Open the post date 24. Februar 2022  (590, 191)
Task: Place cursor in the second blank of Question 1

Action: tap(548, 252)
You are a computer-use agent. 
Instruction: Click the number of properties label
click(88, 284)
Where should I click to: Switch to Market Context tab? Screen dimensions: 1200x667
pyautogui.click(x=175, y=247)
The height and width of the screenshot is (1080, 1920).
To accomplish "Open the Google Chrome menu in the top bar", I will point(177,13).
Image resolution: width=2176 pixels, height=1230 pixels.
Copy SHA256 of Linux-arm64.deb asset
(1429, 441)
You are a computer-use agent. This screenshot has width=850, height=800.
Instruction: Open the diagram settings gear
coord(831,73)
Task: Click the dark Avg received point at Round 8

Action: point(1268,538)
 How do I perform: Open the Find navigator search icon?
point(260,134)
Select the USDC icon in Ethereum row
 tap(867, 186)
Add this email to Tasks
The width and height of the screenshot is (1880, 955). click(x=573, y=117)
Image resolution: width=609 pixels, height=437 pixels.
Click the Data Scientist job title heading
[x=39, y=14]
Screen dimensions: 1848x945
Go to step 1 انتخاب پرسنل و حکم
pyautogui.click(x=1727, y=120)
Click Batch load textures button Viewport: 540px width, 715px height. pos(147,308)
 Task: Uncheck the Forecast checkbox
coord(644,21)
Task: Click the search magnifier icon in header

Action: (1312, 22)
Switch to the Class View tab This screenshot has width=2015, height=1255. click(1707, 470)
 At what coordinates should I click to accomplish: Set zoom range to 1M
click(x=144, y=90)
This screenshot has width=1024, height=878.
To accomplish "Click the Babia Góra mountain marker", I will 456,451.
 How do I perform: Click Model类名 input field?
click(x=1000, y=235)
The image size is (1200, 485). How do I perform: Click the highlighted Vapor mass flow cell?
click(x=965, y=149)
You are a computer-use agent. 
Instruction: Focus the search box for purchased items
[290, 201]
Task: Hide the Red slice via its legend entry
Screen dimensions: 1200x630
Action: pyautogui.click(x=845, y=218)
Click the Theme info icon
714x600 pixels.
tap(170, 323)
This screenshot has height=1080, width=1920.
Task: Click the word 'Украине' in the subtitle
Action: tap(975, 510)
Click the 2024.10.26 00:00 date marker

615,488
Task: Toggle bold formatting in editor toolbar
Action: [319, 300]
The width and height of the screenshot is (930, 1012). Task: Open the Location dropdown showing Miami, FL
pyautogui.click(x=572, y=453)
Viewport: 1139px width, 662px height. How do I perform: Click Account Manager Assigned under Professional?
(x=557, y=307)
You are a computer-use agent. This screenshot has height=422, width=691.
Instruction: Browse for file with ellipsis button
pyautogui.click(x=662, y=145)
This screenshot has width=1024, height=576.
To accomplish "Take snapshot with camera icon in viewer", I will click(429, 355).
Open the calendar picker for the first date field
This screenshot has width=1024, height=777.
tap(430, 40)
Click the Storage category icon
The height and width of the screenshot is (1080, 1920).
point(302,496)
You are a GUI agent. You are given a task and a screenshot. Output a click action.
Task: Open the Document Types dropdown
+===+
WHAT THE EXERCISE ASKS → Reproduce all of the data above word for word, keeping every line and its order unchanged.

EXERCISE RESULT →
Open the post date 24. Februar 2022  (590, 191)
Task: Place cursor in the second blank of Question 1

Action: tap(548, 252)
You are a computer-use agent. 
Instruction: Click the number of properties label
click(88, 284)
Where should I click to: Switch to Market Context tab? Screen dimensions: 1200x667
pyautogui.click(x=175, y=247)
The height and width of the screenshot is (1080, 1920).
To accomplish "Open the Google Chrome menu in the top bar", I will point(177,13).
Image resolution: width=2176 pixels, height=1230 pixels.
Copy SHA256 of Linux-arm64.deb asset
(1429, 441)
You are a computer-use agent. This screenshot has width=850, height=800.
Instruction: Open the diagram settings gear
coord(831,73)
Task: Click the dark Avg received point at Round 8

Action: point(1268,538)
 How do I perform: Open the Find navigator search icon?
point(260,134)
Select the USDC icon in Ethereum row
 tap(867, 186)
Add this email to Tasks
The width and height of the screenshot is (1880, 955). click(x=573, y=117)
Image resolution: width=609 pixels, height=437 pixels.
Click the Data Scientist job title heading
[x=39, y=14]
Screen dimensions: 1848x945
Go to step 1 انتخاب پرسنل و حکم
pyautogui.click(x=1727, y=120)
Click Batch load textures button Viewport: 540px width, 715px height. pos(147,308)
 Task: Uncheck the Forecast checkbox
coord(644,21)
Task: Click the search magnifier icon in header

Action: (1312, 22)
Switch to the Class View tab This screenshot has width=2015, height=1255. click(1707, 470)
 At what coordinates should I click to accomplish: Set zoom range to 1M
click(x=144, y=90)
This screenshot has width=1024, height=878.
To accomplish "Click the Babia Góra mountain marker", I will 456,451.
 How do I perform: Click Model类名 input field?
click(x=1000, y=235)
The image size is (1200, 485). How do I perform: Click the highlighted Vapor mass flow cell?
click(x=965, y=149)
You are a computer-use agent. 
Instruction: Focus the search box for purchased items
[290, 201]
Task: Hide the Red slice via its legend entry
Screen dimensions: 1200x630
Action: pyautogui.click(x=845, y=218)
Click the Theme info icon
714x600 pixels.
tap(170, 323)
This screenshot has height=1080, width=1920.
Task: Click the word 'Украине' in the subtitle
Action: tap(975, 510)
Click the 2024.10.26 00:00 date marker

615,488
Task: Toggle bold formatting in editor toolbar
Action: [319, 300]
The width and height of the screenshot is (930, 1012). Task: Open the Location dropdown showing Miami, FL
pyautogui.click(x=572, y=453)
Viewport: 1139px width, 662px height. How do I perform: Click Account Manager Assigned under Professional?
(x=557, y=307)
You are a computer-use agent. This screenshot has height=422, width=691.
Instruction: Browse for file with ellipsis button
pyautogui.click(x=662, y=145)
This screenshot has width=1024, height=576.
To accomplish "Take snapshot with camera icon in viewer", I will click(429, 355).
Open the calendar picker for the first date field
This screenshot has width=1024, height=777.
tap(430, 40)
Click the Storage category icon
The height and width of the screenshot is (1080, 1920).
point(302,496)
You are a GUI agent. You are given a task and a screenshot. Output a click action.
Task: Open the Document Types dropdown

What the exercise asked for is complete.